PROBLEM REQUIREMENTS
What is needed is an exact copy of the records below, minus any pictures.
(Beginning of INPUT)
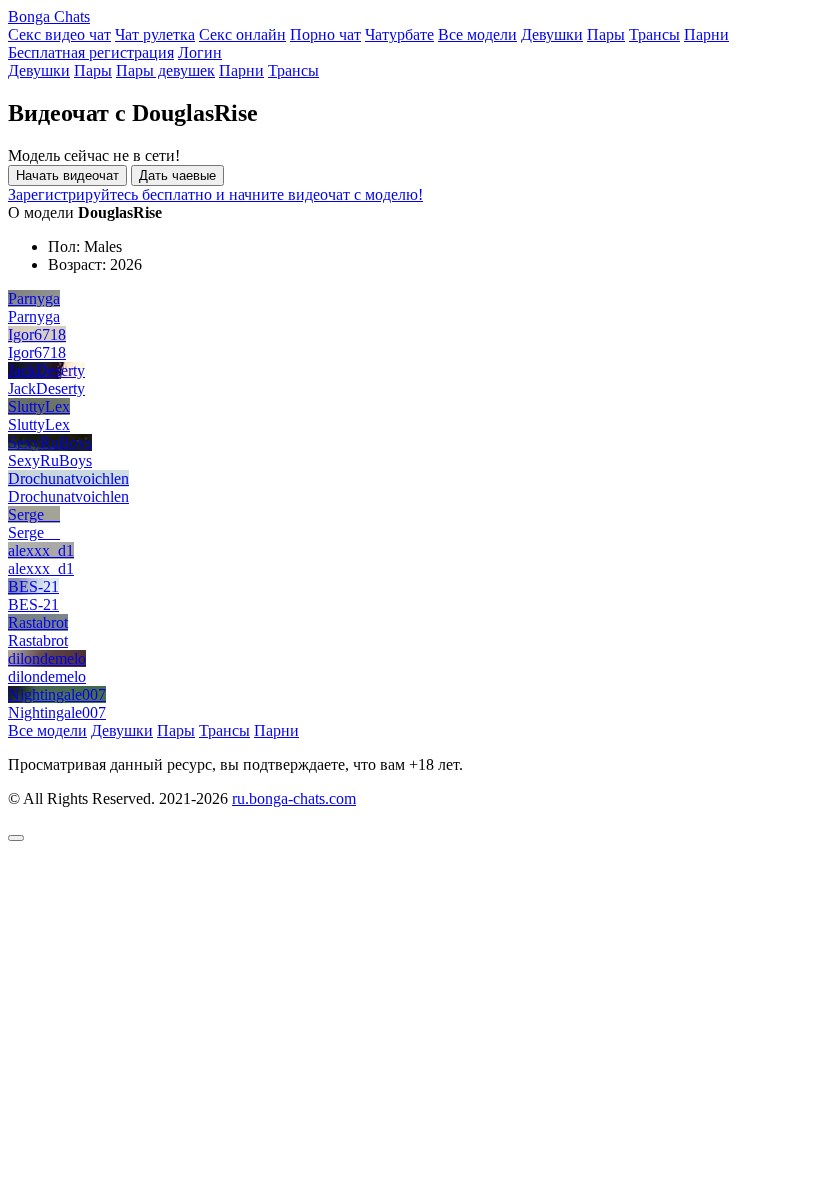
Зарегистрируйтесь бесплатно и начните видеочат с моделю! (215, 194)
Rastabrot (38, 622)
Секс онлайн (242, 34)
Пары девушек (165, 70)
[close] (16, 838)
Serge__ (34, 514)
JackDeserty (46, 370)
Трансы (654, 34)
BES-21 (33, 586)
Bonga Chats (49, 16)
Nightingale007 (57, 694)
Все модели (477, 34)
(End of INPUT)
ANSWER TO THIS EXERCISE
Зарегистрируйтесь бесплатно и начните видеочат с моделю! (215, 194)
Rastabrot (38, 622)
Секс онлайн (242, 34)
Пары девушек (165, 70)
[close] (16, 838)
Serge__ (34, 514)
JackDeserty (46, 370)
Трансы (654, 34)
BES-21 (33, 586)
Bonga Chats (49, 16)
Nightingale007 (57, 694)
Все модели (477, 34)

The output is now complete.